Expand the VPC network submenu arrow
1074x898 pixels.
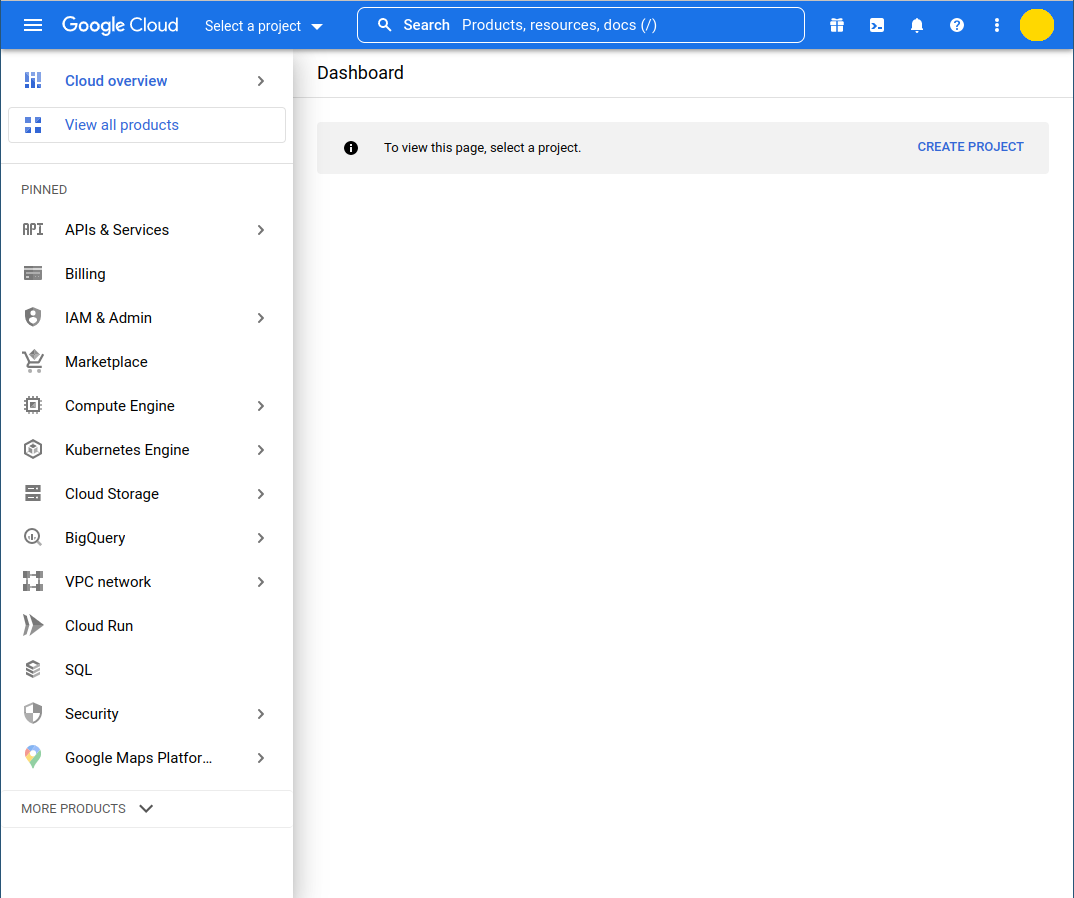[x=261, y=582]
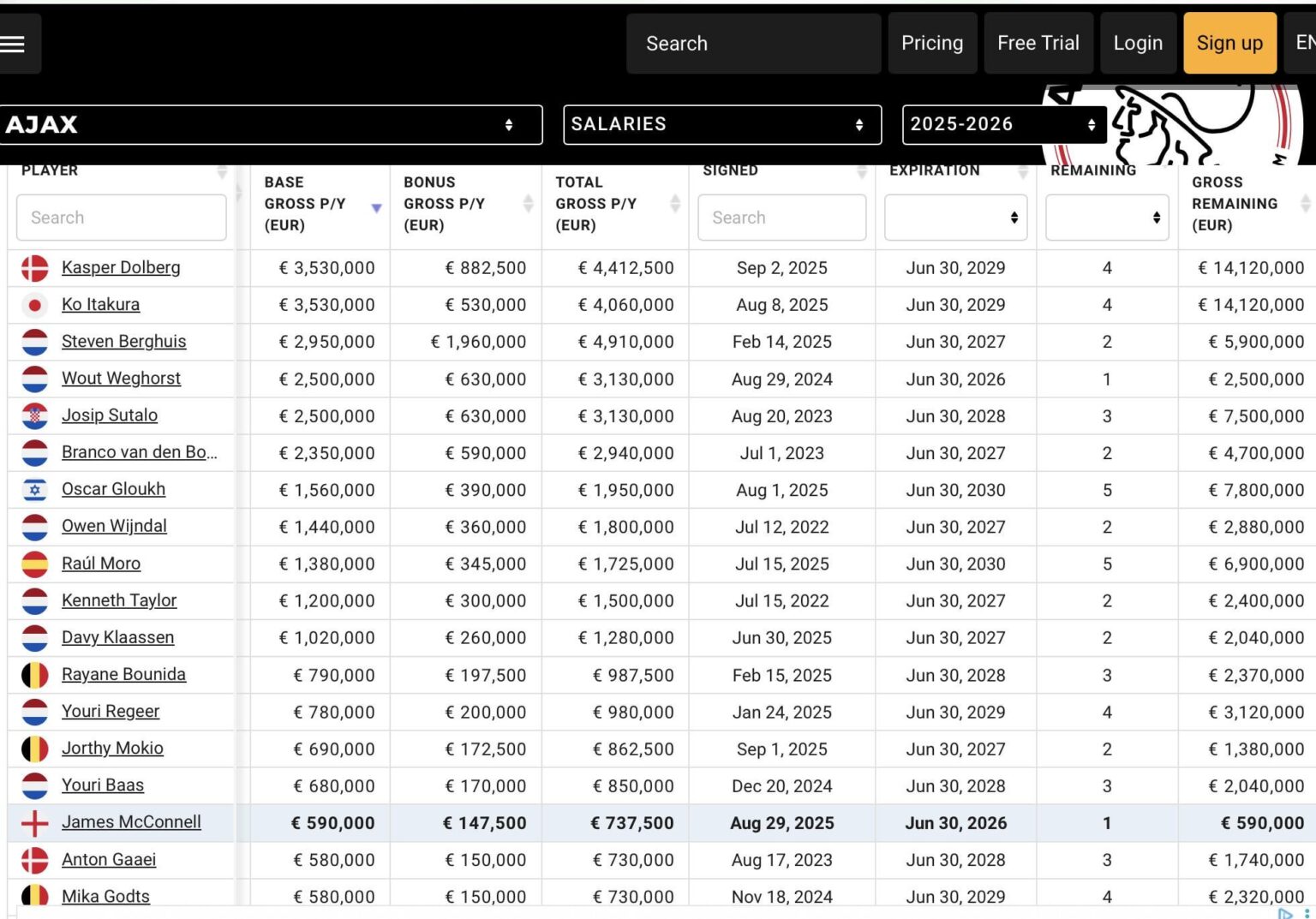1316x919 pixels.
Task: Click the Danish flag beside Kasper Dolberg
Action: pos(34,267)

*-*-*

▸ **REQUIRED ACTION**: All of the data is to be returned exactly, with no pictures included.

▸ **RESPONSE AREA**:
Expand the VPC network submenu arrow
1074x898 pixels.
[x=261, y=582]
1316x919 pixels.
Task: Click the Danish flag beside Kasper Dolberg
Action: pos(34,267)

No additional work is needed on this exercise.